Apa Masalahnya kalau Kita Bangga Ada Orang Indonesia di The Last of Us?

Apa Masalahnya kalau Kita Bangga Ada Orang Indonesia di The Last of Us?

Apa Masalahnya kalau Kita Bangga Ada Orang Indonesia di The Last of Us? (Pixabay.com)

Semalam, ketika saya sedang rebahan di kamar sambil scrolling Instagram, saya menemukan sebuah berita yang cukup mengejutkan: dua orang pemeran film senior Indonesia, Christine Hakim dan Yayu Unru, muncul di sebuah series Hollywood produksi HBO yang bertajuk The Last of Us. Saya tidak akan terlalu jauh berbicara mengenai acara TV tersebut, karena toh, saya belum menyaksikannya. Namun, satu hal yang pasti: kemunculan aktor dan aktris tanah air itu sukses membuat netizen Indonesia bangga dan bahagia bukan main.

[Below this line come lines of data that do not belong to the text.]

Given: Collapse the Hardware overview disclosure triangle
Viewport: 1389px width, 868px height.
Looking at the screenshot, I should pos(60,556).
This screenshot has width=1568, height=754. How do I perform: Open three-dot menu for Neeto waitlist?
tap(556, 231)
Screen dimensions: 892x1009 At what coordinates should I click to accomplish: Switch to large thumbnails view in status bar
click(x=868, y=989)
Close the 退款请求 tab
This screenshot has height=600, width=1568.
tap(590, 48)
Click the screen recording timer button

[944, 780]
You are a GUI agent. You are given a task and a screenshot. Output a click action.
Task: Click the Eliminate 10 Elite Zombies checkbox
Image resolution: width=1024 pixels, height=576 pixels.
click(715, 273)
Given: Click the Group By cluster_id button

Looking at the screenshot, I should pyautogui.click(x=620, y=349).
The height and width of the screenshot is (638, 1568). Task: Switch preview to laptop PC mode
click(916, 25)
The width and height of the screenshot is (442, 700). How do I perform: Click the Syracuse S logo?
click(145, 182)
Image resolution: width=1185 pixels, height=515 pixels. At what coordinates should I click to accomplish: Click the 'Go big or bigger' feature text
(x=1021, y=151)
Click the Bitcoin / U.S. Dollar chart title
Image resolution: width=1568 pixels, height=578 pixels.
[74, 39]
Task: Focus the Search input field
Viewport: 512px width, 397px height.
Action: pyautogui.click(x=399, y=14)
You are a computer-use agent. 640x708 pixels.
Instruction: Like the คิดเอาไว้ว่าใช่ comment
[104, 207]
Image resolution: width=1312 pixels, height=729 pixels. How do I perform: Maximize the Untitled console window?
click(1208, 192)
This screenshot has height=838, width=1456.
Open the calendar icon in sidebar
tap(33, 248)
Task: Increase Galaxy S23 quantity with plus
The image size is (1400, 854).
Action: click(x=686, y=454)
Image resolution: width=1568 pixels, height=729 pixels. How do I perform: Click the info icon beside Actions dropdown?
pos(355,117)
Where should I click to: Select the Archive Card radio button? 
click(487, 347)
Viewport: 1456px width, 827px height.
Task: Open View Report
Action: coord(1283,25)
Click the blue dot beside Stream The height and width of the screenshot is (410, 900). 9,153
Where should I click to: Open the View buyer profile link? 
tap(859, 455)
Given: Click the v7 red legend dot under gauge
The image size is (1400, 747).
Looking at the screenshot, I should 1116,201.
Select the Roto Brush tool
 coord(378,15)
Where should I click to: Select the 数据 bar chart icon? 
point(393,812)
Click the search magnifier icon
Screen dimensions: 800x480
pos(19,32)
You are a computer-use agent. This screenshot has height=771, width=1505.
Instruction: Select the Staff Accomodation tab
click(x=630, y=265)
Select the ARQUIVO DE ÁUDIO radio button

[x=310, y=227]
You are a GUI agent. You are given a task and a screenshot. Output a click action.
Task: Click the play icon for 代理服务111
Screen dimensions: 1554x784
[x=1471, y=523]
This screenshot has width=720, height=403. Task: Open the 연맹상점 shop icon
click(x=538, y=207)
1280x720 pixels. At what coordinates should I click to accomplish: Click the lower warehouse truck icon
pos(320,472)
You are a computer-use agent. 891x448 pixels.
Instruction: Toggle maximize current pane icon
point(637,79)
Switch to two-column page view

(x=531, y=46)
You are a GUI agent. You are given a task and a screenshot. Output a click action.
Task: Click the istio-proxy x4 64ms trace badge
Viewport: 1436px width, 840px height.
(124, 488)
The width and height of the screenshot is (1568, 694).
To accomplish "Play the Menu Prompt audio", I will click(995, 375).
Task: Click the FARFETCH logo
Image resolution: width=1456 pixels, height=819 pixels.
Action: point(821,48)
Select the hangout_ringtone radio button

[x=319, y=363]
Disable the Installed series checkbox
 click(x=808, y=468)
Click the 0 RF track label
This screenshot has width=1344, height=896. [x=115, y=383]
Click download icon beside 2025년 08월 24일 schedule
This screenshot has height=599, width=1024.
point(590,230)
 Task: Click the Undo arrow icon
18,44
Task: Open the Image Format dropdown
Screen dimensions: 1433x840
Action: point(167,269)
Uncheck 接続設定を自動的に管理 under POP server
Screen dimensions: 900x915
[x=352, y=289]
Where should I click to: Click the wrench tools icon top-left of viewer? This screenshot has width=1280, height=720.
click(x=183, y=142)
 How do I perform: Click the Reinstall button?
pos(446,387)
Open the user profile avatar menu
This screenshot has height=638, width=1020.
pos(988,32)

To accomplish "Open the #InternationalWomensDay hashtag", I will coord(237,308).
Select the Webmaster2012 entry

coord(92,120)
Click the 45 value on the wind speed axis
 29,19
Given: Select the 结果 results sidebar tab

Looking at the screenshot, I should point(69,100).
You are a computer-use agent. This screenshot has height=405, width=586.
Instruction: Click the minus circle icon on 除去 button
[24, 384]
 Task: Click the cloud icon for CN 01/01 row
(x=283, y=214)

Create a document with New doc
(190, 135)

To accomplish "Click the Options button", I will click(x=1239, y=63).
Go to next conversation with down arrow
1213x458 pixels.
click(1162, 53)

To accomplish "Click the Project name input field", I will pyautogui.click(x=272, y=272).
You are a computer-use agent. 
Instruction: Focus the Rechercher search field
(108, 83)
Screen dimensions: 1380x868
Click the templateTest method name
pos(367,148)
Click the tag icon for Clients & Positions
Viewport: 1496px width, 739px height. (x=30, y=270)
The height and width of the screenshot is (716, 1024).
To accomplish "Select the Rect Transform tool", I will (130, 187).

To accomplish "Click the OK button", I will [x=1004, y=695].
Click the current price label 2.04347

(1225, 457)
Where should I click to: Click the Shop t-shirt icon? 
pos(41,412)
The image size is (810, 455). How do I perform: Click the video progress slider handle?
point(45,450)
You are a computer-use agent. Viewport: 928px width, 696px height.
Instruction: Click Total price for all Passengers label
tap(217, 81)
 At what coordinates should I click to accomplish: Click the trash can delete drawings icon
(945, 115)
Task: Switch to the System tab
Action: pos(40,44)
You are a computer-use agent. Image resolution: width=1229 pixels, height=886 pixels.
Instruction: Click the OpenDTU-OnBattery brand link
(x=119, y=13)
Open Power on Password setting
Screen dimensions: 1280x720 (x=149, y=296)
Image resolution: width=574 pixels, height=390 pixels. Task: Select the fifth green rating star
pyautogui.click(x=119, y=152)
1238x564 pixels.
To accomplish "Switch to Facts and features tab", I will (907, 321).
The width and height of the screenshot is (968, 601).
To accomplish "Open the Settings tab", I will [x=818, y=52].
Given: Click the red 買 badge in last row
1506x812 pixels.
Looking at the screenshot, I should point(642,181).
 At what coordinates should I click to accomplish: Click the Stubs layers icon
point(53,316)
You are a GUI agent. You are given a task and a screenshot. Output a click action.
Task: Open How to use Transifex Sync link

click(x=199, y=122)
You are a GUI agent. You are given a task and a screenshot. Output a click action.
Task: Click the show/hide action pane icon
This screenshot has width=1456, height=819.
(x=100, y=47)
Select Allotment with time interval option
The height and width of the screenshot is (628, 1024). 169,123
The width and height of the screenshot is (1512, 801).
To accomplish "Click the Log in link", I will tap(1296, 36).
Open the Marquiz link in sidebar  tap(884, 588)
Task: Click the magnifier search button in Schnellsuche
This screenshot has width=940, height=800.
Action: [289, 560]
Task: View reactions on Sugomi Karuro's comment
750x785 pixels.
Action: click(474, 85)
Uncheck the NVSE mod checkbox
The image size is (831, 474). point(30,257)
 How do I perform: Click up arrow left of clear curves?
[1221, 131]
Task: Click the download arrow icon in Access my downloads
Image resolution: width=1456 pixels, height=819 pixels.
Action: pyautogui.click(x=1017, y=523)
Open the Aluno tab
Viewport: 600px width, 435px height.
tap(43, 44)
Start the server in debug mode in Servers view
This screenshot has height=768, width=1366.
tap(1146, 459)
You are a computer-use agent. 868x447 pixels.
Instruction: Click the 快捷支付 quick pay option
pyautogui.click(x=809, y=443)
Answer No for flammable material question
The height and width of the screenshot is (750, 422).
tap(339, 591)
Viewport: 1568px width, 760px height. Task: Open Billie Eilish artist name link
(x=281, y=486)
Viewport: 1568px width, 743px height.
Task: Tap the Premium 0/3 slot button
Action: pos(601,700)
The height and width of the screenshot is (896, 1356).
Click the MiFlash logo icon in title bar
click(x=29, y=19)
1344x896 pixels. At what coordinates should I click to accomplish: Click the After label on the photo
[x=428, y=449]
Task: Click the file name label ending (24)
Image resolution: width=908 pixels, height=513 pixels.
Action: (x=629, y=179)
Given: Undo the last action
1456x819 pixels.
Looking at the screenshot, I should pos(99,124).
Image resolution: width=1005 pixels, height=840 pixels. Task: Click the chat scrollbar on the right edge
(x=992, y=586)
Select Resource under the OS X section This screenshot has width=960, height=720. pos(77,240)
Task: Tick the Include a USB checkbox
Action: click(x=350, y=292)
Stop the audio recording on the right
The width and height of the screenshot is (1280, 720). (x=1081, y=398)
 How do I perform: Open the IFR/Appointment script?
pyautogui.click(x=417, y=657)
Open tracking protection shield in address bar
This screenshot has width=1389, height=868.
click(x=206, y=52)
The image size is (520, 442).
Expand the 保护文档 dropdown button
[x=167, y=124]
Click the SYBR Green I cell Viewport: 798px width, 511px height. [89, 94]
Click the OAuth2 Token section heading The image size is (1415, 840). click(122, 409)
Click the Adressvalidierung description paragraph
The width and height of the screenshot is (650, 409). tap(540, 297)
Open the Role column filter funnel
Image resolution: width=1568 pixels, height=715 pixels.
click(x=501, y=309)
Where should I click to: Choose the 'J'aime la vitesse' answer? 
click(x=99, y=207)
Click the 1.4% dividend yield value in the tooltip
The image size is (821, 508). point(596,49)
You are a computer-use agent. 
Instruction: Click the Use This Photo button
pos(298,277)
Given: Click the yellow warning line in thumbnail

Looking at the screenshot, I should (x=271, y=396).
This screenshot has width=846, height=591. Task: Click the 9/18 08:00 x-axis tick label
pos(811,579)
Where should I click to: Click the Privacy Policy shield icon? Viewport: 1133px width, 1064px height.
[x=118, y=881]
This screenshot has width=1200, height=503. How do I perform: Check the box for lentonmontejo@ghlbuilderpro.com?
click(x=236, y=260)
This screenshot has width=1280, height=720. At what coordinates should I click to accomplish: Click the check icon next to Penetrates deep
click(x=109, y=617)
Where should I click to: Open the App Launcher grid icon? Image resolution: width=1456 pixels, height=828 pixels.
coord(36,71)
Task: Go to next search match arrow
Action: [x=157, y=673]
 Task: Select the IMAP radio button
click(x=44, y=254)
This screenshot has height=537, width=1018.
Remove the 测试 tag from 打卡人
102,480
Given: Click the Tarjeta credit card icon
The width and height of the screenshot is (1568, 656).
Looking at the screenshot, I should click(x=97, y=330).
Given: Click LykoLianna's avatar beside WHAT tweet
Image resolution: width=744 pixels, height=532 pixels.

Meskipun begitu, ada saja pihak yang menganggap tindakan tersebut sebagai sesuatu yang “overproud” atau bangga secara berlebihan. Mereka berpendapat bahwa baik Christine maupun Yayu, kan, tidak menjadi pemeran utama, melainkan hanya pemeran sampingan. Maka dari itu, keterlibatan mereka dalam proyek yang diadaptasi dari video game itu tidak perlu terlalu “dirayakan” sebegitu hebohnya. Bahkan, ada pula yang mengolok-olok segala bentuk “overproud” yang dilakukan mayoritas netizen Indonesia dengan mem-posting meme legendaris bertuliskan “Ada Indonesia coy”. Kalian tahu, kan, meme yang saya maksud?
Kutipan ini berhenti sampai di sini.